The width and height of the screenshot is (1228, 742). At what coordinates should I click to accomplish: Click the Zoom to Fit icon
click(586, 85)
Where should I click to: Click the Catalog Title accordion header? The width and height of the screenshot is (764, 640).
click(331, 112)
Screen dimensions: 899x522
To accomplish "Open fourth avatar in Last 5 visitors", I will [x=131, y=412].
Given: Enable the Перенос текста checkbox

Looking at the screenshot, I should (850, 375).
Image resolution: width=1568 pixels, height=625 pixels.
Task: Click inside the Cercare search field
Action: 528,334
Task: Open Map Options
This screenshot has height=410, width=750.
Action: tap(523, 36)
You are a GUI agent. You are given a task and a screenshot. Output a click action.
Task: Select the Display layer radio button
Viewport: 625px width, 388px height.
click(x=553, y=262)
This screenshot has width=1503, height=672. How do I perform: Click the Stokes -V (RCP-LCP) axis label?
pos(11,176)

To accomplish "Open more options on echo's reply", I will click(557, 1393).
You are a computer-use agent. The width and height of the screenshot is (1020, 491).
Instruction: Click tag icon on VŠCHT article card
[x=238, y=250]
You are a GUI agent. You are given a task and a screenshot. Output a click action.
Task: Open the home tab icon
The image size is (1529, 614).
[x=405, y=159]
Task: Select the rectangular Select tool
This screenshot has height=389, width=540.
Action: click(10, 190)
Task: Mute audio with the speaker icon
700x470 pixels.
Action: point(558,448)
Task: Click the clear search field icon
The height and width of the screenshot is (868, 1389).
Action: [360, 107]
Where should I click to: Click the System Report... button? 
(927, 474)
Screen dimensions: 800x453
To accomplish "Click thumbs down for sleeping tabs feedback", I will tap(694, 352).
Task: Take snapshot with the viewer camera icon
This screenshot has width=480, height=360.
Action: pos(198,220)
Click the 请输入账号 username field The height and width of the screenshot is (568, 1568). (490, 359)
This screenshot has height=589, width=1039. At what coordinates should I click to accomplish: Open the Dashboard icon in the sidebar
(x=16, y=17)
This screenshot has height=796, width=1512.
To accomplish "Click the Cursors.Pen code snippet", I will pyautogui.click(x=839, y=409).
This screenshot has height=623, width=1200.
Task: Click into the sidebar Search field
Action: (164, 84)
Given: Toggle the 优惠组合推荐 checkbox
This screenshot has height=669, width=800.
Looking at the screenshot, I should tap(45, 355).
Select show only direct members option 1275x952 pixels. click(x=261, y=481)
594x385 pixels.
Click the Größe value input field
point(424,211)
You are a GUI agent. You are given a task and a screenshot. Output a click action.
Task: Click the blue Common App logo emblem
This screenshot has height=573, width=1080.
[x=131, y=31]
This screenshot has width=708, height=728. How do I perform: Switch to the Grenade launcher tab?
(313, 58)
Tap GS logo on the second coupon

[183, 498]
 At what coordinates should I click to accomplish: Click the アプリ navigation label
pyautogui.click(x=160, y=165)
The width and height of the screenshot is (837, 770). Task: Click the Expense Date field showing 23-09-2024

Work instructions: Repeat the records exactly, including every line.

Written response:
The width and height of the screenshot is (1228, 742). At what coordinates should I click to accomplish: Click the Zoom to Fit icon
click(586, 85)
Where should I click to: Click the Catalog Title accordion header? The width and height of the screenshot is (764, 640).
click(331, 112)
Screen dimensions: 899x522
To accomplish "Open fourth avatar in Last 5 visitors", I will [x=131, y=412].
Given: Enable the Перенос текста checkbox

Looking at the screenshot, I should (850, 375).
Image resolution: width=1568 pixels, height=625 pixels.
Task: Click inside the Cercare search field
Action: 528,334
Task: Open Map Options
This screenshot has height=410, width=750.
Action: tap(523, 36)
You are a GUI agent. You are given a task and a screenshot. Output a click action.
Task: Select the Display layer radio button
Viewport: 625px width, 388px height.
click(x=553, y=262)
This screenshot has width=1503, height=672. How do I perform: Click the Stokes -V (RCP-LCP) axis label?
pos(11,176)

To accomplish "Open more options on echo's reply", I will click(557, 1393).
You are a computer-use agent. The width and height of the screenshot is (1020, 491).
Instruction: Click tag icon on VŠCHT article card
[x=238, y=250]
You are a GUI agent. You are given a task and a screenshot. Output a click action.
Task: Open the home tab icon
The image size is (1529, 614).
[x=405, y=159]
Task: Select the rectangular Select tool
This screenshot has height=389, width=540.
Action: click(10, 190)
Task: Mute audio with the speaker icon
700x470 pixels.
Action: point(558,448)
Task: Click the clear search field icon
The height and width of the screenshot is (868, 1389).
Action: [360, 107]
Where should I click to: Click the System Report... button? 
(927, 474)
Screen dimensions: 800x453
To accomplish "Click thumbs down for sleeping tabs feedback", I will tap(694, 352).
Task: Take snapshot with the viewer camera icon
This screenshot has width=480, height=360.
Action: pos(198,220)
Click the 请输入账号 username field The height and width of the screenshot is (568, 1568). (490, 359)
This screenshot has height=589, width=1039. At what coordinates should I click to accomplish: Open the Dashboard icon in the sidebar
(x=16, y=17)
This screenshot has height=796, width=1512.
To accomplish "Click the Cursors.Pen code snippet", I will pyautogui.click(x=839, y=409).
This screenshot has height=623, width=1200.
Task: Click into the sidebar Search field
Action: (164, 84)
Given: Toggle the 优惠组合推荐 checkbox
This screenshot has height=669, width=800.
Looking at the screenshot, I should tap(45, 355).
Select show only direct members option 1275x952 pixels. click(x=261, y=481)
594x385 pixels.
Click the Größe value input field
point(424,211)
You are a GUI agent. You are given a task and a screenshot. Output a click action.
Task: Click the blue Common App logo emblem
This screenshot has height=573, width=1080.
[x=131, y=31]
This screenshot has width=708, height=728. How do I perform: Switch to the Grenade launcher tab?
(313, 58)
Tap GS logo on the second coupon

[183, 498]
 At what coordinates should I click to accomplish: Click the アプリ navigation label
pyautogui.click(x=160, y=165)
The width and height of the screenshot is (837, 770). Task: Click the Expense Date field showing 23-09-2024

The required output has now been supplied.